── MATERIAL FOR THIS TASK

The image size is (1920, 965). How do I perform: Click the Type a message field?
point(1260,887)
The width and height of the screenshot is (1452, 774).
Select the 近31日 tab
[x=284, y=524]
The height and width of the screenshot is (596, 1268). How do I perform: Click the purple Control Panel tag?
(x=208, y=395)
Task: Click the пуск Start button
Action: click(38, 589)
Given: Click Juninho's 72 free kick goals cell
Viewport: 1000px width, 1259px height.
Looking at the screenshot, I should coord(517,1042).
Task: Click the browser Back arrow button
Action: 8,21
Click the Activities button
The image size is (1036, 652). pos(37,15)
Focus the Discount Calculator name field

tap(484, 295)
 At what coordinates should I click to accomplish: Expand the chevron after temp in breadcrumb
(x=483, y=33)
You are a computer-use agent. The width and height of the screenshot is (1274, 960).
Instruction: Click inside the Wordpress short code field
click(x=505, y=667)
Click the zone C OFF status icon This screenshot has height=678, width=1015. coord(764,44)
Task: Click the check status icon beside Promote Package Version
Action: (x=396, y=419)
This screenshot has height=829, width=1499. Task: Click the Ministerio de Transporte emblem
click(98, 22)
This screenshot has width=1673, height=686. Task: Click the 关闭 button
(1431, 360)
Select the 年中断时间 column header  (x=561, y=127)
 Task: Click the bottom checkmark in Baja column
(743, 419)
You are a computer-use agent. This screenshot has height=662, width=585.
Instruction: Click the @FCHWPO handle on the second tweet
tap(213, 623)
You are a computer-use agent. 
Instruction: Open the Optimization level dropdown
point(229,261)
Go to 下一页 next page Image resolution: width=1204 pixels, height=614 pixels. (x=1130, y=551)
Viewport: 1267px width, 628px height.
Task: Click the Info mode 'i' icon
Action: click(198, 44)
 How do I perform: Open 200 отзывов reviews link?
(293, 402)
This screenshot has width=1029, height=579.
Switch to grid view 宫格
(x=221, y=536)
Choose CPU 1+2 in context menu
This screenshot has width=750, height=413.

────

EXERCISE AIM: For the word "agent", tally the lines above that hold it and answer with the number alone.

RESPONSE TO THIS EXERCISE: 3